Woks
Sudah bukan rahasia umum lagi jika Bonek (pendukung fanatik Persebaya Surabaya) bersua Arema (pendukung fanatik Arema Malang). Dua supporter besar itu memang tak pernah habis meninggalkan pahit getirnya permusuhan. Walaupun dikalangan atas mereka dingin dan damai, tapi tetap saja pendukung kalangan akar rumput selalu mudah untuk bertikai. Peperangan lokal antar pendukung sepakbola seperti Bonek kontra Arema ini kembali terjadi. Pada semifinal Piala Gubernur Jawa Timur (18/2/20) yang diselenggarakan di Stadion Supriyadi Kota Blitar kembali ricuh. Entah apa penyebabnya yang jelas Bonek dan Arema berulah.
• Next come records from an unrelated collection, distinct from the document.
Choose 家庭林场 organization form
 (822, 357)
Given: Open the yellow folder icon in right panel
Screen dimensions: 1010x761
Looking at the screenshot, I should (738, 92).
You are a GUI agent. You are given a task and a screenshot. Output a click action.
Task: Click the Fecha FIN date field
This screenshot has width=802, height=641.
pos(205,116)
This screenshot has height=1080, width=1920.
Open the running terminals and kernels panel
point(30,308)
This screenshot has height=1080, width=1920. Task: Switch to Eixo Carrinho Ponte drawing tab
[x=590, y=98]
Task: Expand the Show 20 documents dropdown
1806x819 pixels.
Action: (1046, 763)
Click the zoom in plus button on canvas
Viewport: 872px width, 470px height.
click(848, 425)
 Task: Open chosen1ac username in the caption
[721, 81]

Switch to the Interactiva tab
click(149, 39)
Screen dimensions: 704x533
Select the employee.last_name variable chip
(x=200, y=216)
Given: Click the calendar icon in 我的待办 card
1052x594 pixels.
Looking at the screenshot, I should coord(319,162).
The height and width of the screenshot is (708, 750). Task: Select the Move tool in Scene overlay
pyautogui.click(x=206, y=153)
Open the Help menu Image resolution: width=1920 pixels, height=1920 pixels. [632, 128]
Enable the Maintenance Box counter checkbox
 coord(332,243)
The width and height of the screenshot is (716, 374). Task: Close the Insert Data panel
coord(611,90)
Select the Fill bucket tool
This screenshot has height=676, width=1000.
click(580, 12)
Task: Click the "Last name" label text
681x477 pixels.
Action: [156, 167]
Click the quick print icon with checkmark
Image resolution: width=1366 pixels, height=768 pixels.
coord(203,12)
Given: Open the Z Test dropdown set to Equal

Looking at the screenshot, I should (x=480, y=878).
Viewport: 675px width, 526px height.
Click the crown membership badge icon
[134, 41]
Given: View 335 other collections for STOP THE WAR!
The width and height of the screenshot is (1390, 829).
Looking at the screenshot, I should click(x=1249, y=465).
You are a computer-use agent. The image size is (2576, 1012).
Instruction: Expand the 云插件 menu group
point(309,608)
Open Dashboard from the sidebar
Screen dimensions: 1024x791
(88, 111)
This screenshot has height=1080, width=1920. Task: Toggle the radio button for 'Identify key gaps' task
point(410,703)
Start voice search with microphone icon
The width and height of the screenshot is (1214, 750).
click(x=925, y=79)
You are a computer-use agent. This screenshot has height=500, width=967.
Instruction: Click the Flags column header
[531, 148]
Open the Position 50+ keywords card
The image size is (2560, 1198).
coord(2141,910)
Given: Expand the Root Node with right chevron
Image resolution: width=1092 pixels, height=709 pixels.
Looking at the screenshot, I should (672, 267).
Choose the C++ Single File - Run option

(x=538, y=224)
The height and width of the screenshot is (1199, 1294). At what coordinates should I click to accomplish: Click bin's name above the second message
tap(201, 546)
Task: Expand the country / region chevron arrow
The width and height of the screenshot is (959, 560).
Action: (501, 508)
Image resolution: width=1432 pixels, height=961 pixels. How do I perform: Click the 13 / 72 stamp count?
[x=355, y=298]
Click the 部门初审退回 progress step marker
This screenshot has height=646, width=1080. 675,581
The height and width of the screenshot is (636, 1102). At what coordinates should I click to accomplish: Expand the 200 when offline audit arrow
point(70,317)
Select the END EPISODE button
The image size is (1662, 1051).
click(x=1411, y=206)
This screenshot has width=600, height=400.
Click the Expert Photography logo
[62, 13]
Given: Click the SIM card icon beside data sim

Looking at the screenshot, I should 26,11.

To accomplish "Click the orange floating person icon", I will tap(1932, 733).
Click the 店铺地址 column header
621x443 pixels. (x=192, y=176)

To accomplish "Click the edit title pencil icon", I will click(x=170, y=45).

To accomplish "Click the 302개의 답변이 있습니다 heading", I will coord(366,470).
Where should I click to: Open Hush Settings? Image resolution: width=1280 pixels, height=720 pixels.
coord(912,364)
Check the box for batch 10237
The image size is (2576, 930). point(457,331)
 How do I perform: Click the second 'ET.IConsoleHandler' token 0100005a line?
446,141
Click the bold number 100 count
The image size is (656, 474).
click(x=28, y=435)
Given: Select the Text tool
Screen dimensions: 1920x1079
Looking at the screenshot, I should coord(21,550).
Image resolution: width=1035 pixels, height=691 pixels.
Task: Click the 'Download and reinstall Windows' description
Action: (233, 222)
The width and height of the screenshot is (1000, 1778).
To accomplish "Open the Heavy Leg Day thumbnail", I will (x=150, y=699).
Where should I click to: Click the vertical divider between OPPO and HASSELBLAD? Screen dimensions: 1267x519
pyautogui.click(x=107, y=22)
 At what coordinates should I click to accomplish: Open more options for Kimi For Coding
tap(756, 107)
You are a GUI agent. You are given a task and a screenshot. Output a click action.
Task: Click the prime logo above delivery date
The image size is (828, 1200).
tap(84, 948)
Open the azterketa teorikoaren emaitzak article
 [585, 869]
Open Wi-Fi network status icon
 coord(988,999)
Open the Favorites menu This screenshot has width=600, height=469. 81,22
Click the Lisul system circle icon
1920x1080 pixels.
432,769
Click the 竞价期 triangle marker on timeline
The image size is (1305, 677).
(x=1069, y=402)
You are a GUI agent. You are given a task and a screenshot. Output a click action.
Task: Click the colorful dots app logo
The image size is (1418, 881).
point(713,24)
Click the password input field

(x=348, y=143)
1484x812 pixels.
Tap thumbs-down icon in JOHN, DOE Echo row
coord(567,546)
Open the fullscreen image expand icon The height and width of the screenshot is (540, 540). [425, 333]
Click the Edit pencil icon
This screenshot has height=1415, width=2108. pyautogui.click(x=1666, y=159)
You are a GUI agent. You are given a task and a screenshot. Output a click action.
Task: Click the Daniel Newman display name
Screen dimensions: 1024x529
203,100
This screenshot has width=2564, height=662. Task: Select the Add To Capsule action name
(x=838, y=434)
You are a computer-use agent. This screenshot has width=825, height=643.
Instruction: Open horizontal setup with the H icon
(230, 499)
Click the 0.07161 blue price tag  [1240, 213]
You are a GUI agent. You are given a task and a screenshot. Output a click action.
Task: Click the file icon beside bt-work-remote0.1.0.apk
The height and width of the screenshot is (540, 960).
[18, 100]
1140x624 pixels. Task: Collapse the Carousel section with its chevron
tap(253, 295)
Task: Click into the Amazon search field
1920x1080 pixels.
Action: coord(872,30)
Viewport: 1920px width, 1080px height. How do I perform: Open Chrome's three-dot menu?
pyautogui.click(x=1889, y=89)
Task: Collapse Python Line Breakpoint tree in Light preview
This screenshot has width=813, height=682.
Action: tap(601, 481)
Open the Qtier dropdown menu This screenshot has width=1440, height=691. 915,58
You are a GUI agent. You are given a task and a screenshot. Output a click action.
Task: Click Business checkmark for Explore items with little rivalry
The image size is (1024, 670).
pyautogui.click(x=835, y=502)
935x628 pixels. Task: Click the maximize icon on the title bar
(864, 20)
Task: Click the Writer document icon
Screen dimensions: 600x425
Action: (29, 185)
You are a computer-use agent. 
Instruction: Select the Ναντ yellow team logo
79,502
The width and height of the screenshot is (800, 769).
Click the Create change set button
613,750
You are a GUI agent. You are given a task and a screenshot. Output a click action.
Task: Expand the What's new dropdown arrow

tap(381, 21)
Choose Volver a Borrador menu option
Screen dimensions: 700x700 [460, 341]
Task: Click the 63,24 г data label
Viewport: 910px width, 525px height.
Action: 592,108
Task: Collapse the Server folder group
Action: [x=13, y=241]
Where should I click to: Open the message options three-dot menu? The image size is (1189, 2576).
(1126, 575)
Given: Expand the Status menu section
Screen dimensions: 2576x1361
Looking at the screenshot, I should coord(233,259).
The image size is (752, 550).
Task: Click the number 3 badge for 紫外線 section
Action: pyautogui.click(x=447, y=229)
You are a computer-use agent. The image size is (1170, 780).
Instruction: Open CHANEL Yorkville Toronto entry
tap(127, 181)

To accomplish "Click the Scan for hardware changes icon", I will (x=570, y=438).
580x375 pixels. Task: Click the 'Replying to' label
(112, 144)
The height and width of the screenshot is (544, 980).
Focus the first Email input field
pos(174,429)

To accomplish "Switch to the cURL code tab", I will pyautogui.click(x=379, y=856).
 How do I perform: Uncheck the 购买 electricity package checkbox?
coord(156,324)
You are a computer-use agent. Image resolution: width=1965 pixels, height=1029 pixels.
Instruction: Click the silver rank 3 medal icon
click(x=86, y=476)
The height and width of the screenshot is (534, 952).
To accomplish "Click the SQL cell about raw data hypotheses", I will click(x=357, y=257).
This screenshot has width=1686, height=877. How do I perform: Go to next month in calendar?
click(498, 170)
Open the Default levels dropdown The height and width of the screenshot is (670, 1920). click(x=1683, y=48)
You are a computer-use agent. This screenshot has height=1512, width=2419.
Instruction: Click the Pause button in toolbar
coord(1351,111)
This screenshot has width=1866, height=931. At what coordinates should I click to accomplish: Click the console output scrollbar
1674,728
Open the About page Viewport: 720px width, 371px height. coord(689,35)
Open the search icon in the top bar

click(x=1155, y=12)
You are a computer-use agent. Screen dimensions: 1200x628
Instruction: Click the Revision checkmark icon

Ulah mereka tentu mengakibatkan banyak hal dirugikan, mulai dari diri sendiri, infrastruktur dan tentu orang lain. Kejadian kericuhan tersebut tentu bukan kali pertama. Sejak 1927 Persebaya berdiri dan Arema 1987 entah sudah berapa kali mereka bertikai, belum lagi dengan pendukung club yang lain. Tidak penting berapa kali mereka berulah, yang jelas ricuh alias saling berperang tidak bisa ditolerir dengan hal apapun.
Tak mampu meredam emosi dan kekurangan daya pikir yang jelas menjadi salah satu faktor mengapa mereka berulah. Termasuk fanatisme buta yang sudah mengakar sejak lama. Rasa gengsi, harga diri dan adu kekuatan juga turut memperkeruh rivalitas mereka. Seolah-olah mengadu dan kemenangan adalah jatidiri yang harus dipertaruhkan. Rasa menerima kekalahan terasa begitu mahal. Sehingga satu sama lain saling keras kepala dalam mempertahankan kebenarannya. Salah paham dalam kuantitas yang besar memang sulit diredam karena sudah terlanjur sumbu tersulut api. Jumlah personil keamanan pun tentu kewalahan menghadapi jumlah masa yang begitu besar. Sehingga mencari pemicu siapa dalang di balik kericuhan begitu menyulitkan.
Rasanya penyelenggaraan sepakbola kita tidak pernah jauh dari ricuh antar supporter. Kejadian yang memilukan dan memalukan itu selalu saja terjadi sehingga rasanya perlu sekali pendidikan untuk supporter agar konflik tidak meluas. Pendidikan supporter memberi pengertian dan penekanan bahwa rivalitas boleh saja ada, akan tetapi hal-hal yang menimbulkan konflik sebisa mungkin diminimalisir.
Kita sudah terlalu bosan mendengar dan menyaksikan kericuhan dalam dunia sepakbola. Sehingga asosiasi yang menaungi dunia sepakbola harus segera mengambil sikap, entah membuat regulasi terkait supporter atau terkait hal lain agar sepakbola kita bisa berjalan dengan baik. Dorong para supporter itu menjadi kreatif dan tekan anarkis. Termasuk menindak gerakan rasis, anthem yang mengundang emosi, jargon yang menghina dan atribut lain yang mengundang prahara. Dari banyak kasus yang ada baik dari pengampu kebijakan atau Panpel selayaknya sudah segera berbenah bahwa kericuhan antar supporter harus segera dihentikan. Kita juga selalu berharap agar ada upaya cerdas dari ketua supporter tersebut agar merangkul mereka dengan menjadi pendukung yang bijak. Salam damai untuk semua, salam saudara.